Nous partirons de l’espace Caraïbe puis extrapolerons notre réflexion vers les influences européennes, africaines, américaines et asiatiques pour les confronter et les mettre en parallèle entre elles mais aussi face à celles d’autres espaces géographiques.

Cette recherche et cette création s’inscrivent dans l’héritage de documentation entamé par Eadweard Muybridge en 1870 et qu’il immortalise dans sa série de livres The Human Figure in Motion  ainsi que celui de Gjon Mili qui produit dès 1940 une série d’oeuvre en “light painting” capturant des dessin dans l’espace de Pablo Picasso, le mouvement Jascha Heifetz jouant de son instrument ou celui d’une patineuse artistique.

Ici pas de chronophotographie, pas de stromboscope ou de lampes attachées au corps en mouvement, pour mener à bien cette démarche, nous utiliserons les technologies les plus avancées, à la manière de Muybridge et de Mili qui, eux, utilisaient la photographie encore balbutiante pour la captation du mouvement de leurs sujets.

Eadweard Muybridge parlait de zoopraxographie, littéralement “Description de la locomotion animale”, ici nous adapterons son concept à notre sujet en parlant d’anthropopraxographie, “Description de la locomotion des hommes”.

Grâce à un processus d’analyse basé sur un protocole comparatif entre danse, chant et texte, nous interrogerons les échanges proposés lors d’une pratique dansée : Qui lance cette conversation? Comment est-elle alimentée, maintenue, entretenue mais aussi close? Nous interrogerons aussi la place du point de vue. Quelle est l’importance du lieu où on se place? Entre le danseur et celui qui regarde? L’axe depuis lequel on observe le mouvement déplace t-il jusqu’à notre sensation et donc notre plongeon dans la discussion amorcée lors de l’exécution de la pratique? 

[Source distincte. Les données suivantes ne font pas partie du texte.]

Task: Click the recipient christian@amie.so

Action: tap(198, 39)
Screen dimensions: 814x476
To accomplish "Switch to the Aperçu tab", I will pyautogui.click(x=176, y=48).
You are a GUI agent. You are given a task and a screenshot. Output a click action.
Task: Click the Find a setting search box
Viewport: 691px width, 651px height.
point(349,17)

Finalement nous confronterons le caractère possiblement abstrait du sujet en mouvement et cette traduction du mouvement en une nouvelle abstraction visuelle à un procédé d’analyse du mouvement. Nous choisirons celui établi par Nicole HARBONNIER sur l’analyse qualitative du mouvement en danse. Il permettra d’offrir un vocabulaire spécifique et précis pour parler des subtilités des mouvements et identifier ce qui distingue les différentes versions du Bèlè du Gwo Ka afin d’ avoir, une écriture et une lecture scientifique pouvant nous extraire de ces abstractions.

C’ est en captant chacune de ces séquences, éphémère par nature, que pouvons-nous mettre à jour qui est à ce jour invisible, inaudible ou indicible?

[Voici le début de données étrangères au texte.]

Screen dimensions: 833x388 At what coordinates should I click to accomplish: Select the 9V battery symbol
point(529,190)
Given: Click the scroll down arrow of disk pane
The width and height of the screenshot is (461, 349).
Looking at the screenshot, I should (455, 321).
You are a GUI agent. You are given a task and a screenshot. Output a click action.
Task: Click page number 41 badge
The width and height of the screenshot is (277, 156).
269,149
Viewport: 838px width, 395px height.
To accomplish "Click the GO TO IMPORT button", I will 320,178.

Poursuivant les héritages d’Eadweard Muybridge et de Gjon Mili, nous perfectionnerons et modifierons, à leurs manières, nos outils numériques en fonction des sujets, des conditions de captation auxquelles nous serons confrontés afin de documenter les danses choisies et que la recherche, les nouvelles techniques de développement et les technologies existantes soit au service de la documentation, de la création et de l’analyse.A la manière de Gjon Mili nous produirons des images visant à matérialiser le mouvement cinétique des sujets traités, écrire avec la lumière pour mettre en lumière. Traduire par cette écriture:  une force, une texture, une intention, un début, une fin,vu, pour être lu, et transmis.

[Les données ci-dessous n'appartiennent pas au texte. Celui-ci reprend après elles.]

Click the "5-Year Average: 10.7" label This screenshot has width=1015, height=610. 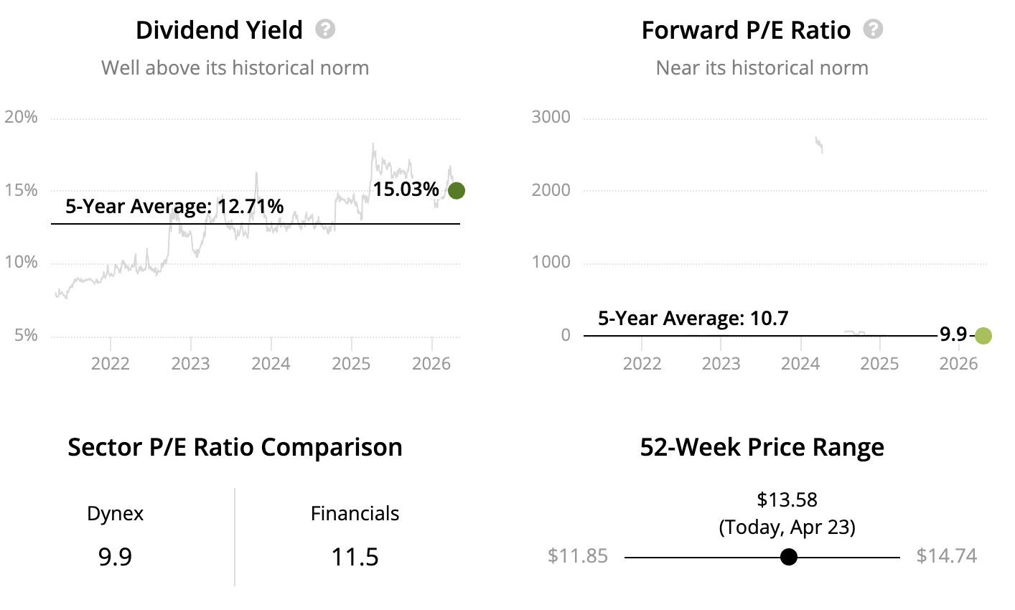pyautogui.click(x=693, y=318)
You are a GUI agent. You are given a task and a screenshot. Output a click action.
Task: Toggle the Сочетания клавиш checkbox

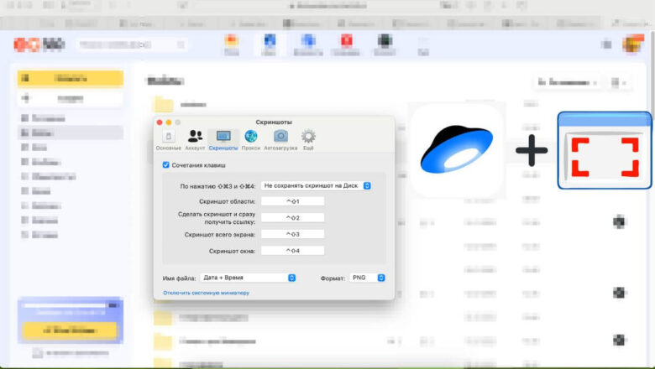tap(165, 165)
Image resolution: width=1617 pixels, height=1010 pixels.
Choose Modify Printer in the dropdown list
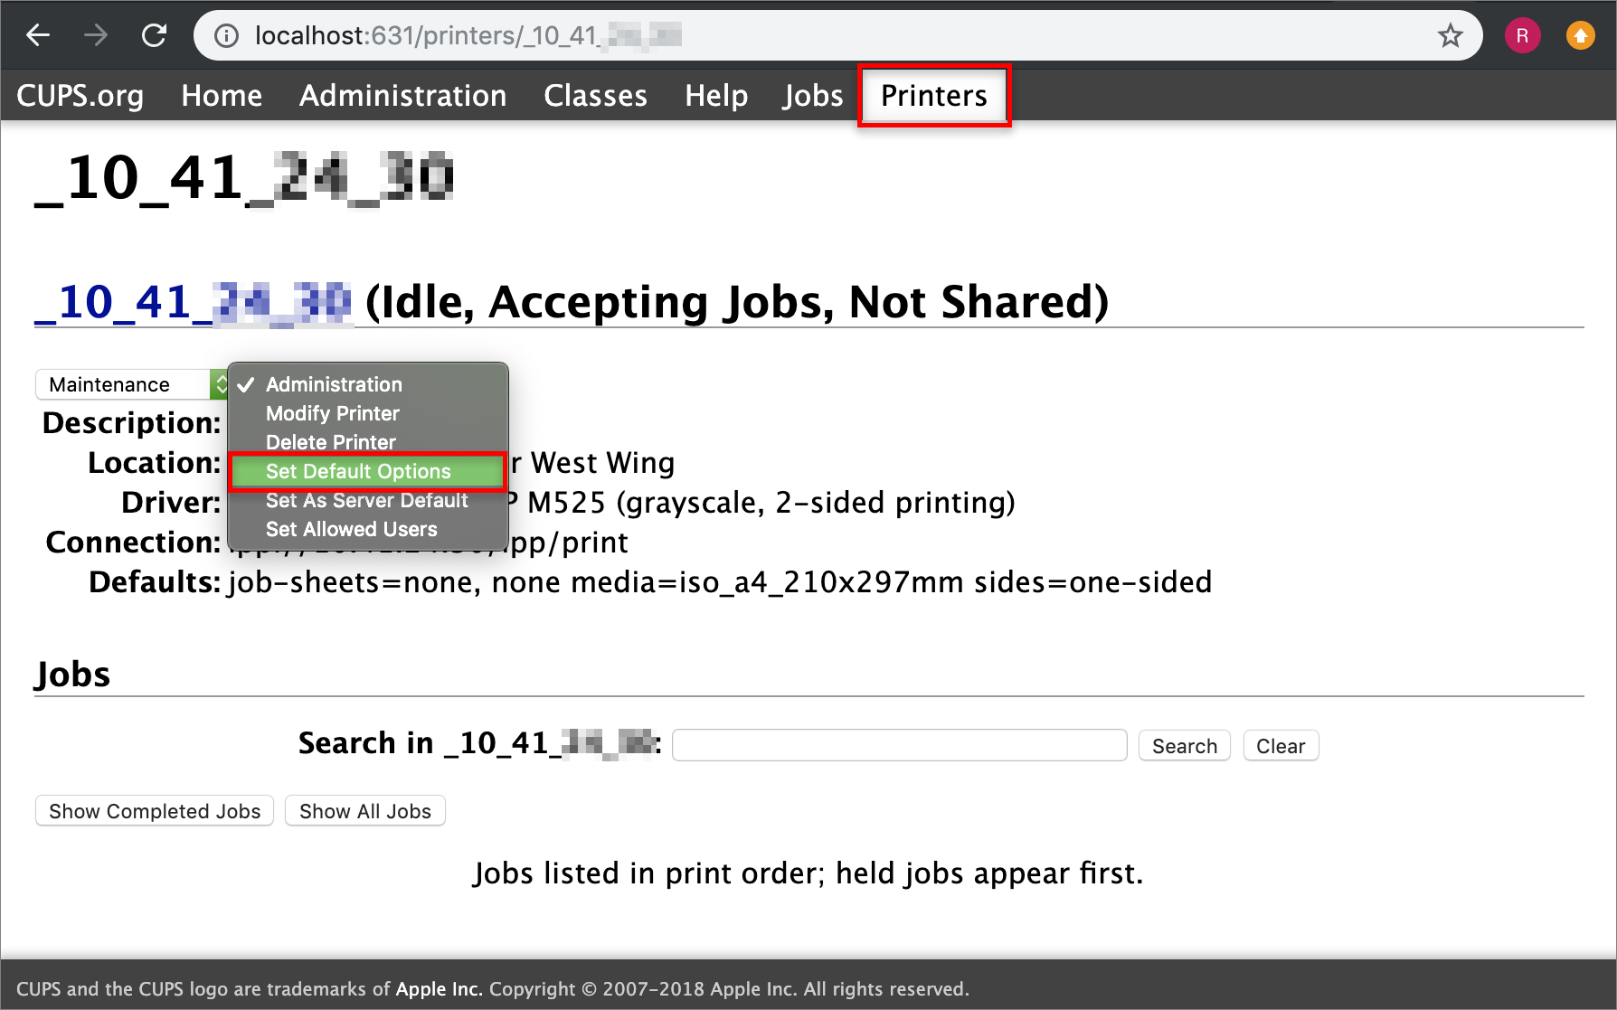(332, 413)
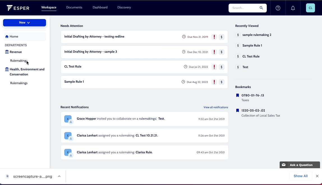Switch to the Documents tab
The height and width of the screenshot is (185, 322).
(x=74, y=7)
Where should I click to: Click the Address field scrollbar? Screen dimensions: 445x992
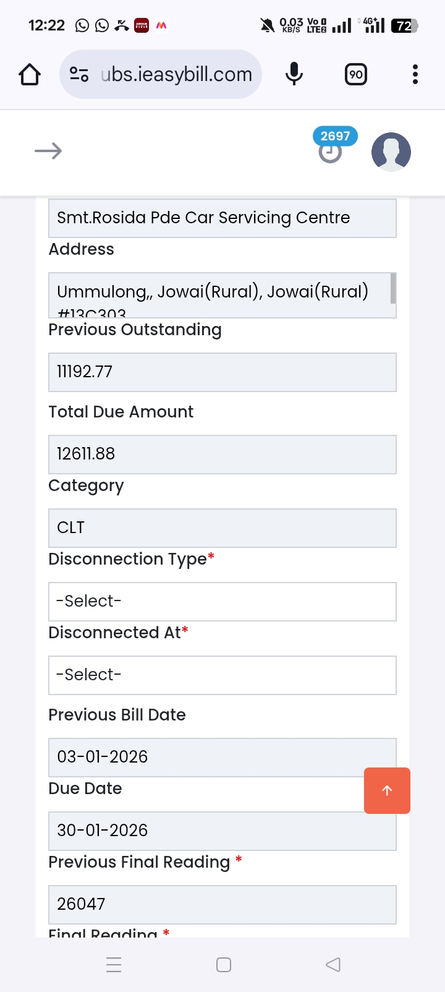pos(393,289)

Et suivant le protocole de recherche qualitative développé à l’Université du Québec à Montréal par Nicole HARBONNIER nous serons à même d’établir le lien entre ce qui est regardé, vu et perçu et transmis lors d’une séquence ephemere. Ces enregistrements multidimensionnels nous permettront enfin d’inscrire ces pratiques et ces rapports au corps , omniprésent dans les cultures des caraïbes, dans le  grand mouvement mondial de sauvegarde et de partage des patrimoines. 

Nous voulons à travers ce projet mettre à jour un monde.

Un monde en mouvement.
Un mouvement du monde.
Des séquences de mouvement.
Dans l’espace et dans le temps
Existant de façon éphémère. 

Révélé un monde.
Un pan de culture à travers des technologies neuves.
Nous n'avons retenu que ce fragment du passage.